Marseille, St-Victor: In einem Steinbruch, der in hellenistischer Zeit als Begräbnisstätte genutzt wurde, soll Ende des 5. Jh. die Kirche St. Victor erbaut worden sein. Teile der Krypta sollen in das 5. Jh. zurückreichen. "Die Spuren verwischen sich zwischen dem 7. und Ende des 10. Jahrhunderts." [www.marseille-tourisme.com] (Hier hat die Phantomzeit wieder zugeschlagen.) 977 blüht die Abtei als Benediktinerkloster wieder auf. Anfang des 11. Jh. erfolgt ein Neubau, der 1040 geweiht wurde. Ein umfassender Umbau ist dann im 12./13. Jh. bezeugt. Christliche Sarkophage belegen, dass die Nekropole auch von Christen genutzt wurde.

Marseille, St. Victor
Links: Übersichtsgrundriss aus: Père Jean Pierre Ellul, L’Abbaye Saint-Victor, o. Jg.

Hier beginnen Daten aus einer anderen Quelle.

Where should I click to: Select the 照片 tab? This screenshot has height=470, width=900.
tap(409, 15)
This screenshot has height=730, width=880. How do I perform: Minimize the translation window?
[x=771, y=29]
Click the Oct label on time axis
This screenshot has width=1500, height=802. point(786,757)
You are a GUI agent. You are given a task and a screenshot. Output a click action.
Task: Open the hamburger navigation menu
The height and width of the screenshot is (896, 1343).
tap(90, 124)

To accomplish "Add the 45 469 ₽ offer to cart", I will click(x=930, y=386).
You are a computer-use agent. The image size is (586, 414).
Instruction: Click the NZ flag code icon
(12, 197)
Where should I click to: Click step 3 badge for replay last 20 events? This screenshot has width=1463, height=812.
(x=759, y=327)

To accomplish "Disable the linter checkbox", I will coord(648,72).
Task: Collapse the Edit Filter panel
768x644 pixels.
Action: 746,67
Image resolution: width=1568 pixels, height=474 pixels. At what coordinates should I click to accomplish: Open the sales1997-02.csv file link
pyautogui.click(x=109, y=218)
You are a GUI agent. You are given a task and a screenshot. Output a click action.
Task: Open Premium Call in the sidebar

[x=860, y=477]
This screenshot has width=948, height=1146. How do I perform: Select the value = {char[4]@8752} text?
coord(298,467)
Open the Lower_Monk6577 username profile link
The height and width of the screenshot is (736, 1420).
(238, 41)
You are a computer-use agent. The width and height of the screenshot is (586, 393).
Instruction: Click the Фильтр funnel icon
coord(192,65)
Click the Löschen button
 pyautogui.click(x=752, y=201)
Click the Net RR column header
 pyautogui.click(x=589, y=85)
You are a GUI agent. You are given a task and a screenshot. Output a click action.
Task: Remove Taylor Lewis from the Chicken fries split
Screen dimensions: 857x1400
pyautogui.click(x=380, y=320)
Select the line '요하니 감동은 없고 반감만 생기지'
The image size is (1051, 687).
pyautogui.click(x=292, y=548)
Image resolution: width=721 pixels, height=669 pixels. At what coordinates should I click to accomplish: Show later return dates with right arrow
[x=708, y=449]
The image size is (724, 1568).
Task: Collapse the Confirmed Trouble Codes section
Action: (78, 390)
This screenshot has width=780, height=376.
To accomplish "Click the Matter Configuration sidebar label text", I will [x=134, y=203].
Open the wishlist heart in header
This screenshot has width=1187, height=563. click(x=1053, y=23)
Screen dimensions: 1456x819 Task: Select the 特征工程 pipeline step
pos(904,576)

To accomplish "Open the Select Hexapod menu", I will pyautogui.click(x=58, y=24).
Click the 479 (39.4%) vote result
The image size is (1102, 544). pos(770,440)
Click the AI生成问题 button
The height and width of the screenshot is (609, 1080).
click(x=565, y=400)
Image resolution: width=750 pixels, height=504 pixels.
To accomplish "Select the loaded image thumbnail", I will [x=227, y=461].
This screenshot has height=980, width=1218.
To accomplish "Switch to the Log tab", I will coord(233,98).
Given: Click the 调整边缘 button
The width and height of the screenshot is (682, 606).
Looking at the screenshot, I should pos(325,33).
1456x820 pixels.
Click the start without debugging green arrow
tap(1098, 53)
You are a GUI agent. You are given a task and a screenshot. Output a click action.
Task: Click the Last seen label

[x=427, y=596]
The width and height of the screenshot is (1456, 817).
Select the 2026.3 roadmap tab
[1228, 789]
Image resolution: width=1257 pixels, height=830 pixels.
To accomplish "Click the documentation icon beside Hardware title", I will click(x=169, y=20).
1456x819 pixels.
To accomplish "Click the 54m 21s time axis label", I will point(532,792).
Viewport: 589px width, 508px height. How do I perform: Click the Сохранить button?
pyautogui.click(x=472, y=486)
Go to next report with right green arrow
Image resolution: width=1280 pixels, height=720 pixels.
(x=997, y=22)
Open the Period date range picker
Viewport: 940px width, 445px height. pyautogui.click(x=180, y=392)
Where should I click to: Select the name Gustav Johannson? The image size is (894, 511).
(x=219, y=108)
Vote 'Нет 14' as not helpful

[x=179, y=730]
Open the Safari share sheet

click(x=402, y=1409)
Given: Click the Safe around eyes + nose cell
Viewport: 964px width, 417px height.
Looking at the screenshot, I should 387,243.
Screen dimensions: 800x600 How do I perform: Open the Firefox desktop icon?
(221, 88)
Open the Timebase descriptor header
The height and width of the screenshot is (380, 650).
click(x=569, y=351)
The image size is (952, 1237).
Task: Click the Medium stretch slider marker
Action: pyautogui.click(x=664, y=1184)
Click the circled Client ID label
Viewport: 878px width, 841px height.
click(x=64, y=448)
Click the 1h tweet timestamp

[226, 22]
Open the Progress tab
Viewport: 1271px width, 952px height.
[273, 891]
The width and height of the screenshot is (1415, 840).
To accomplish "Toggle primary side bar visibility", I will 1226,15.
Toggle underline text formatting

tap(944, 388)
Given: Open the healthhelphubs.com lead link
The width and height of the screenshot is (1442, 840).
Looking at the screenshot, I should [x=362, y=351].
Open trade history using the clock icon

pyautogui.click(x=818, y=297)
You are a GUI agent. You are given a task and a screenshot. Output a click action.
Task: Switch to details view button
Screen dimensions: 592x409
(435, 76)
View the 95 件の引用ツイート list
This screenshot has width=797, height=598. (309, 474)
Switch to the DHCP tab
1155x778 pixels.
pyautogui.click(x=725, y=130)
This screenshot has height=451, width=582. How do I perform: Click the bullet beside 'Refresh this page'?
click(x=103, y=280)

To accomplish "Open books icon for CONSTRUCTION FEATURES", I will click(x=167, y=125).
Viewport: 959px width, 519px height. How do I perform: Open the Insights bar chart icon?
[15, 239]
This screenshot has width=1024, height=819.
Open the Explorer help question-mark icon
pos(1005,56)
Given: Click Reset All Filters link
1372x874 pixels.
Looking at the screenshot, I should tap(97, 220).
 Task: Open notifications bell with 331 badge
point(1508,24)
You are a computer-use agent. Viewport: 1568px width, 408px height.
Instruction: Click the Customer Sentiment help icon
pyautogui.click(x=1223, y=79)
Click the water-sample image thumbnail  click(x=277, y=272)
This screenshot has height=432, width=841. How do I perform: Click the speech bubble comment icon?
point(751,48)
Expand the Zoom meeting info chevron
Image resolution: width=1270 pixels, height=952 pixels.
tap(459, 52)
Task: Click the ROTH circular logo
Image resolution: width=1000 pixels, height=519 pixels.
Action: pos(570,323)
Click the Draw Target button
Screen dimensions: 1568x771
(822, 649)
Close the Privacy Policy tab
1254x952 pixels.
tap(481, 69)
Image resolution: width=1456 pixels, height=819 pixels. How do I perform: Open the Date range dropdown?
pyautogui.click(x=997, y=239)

Rechts: Grundriss Krypta (gedreht) aus [Wikipedia Saint Victor (Marseille), Link: Wikimedia Commons, Category: Abbaye Saint-Victor]
Beim Betreten der sehr geräumigen
Krypta ist man anfangs etwas desorientiert. Es ist weder ein einheitliches
Raumgefüge noch ein einheitlicher Bau- und Ornamentstil vorhanden. Offenbar ist
der heutige Zustand ein Konglomerat der verschiedenen Bauzeiten.
Nach meiner Auffassung gibt es keine Kirche vor dem 10. Jh. an dieser Stelle.
Ende des 10. Jh. errichteten die Benediktiner eine erste kleine, dreischiffige
Kirche über der Nekropole, möglicherweise zum Märtyrergedächtnis, wozu die
Legende der Märtyrer von Marseille, darunter Victor (Martyrium angeblich 303
oder 304), geschaffen wurde. Von diesem Bau sind Reste, die m. E.
fälschlicherweise dem 5. Jh. zugewiesen werden, in der Krypta noch vorhanden.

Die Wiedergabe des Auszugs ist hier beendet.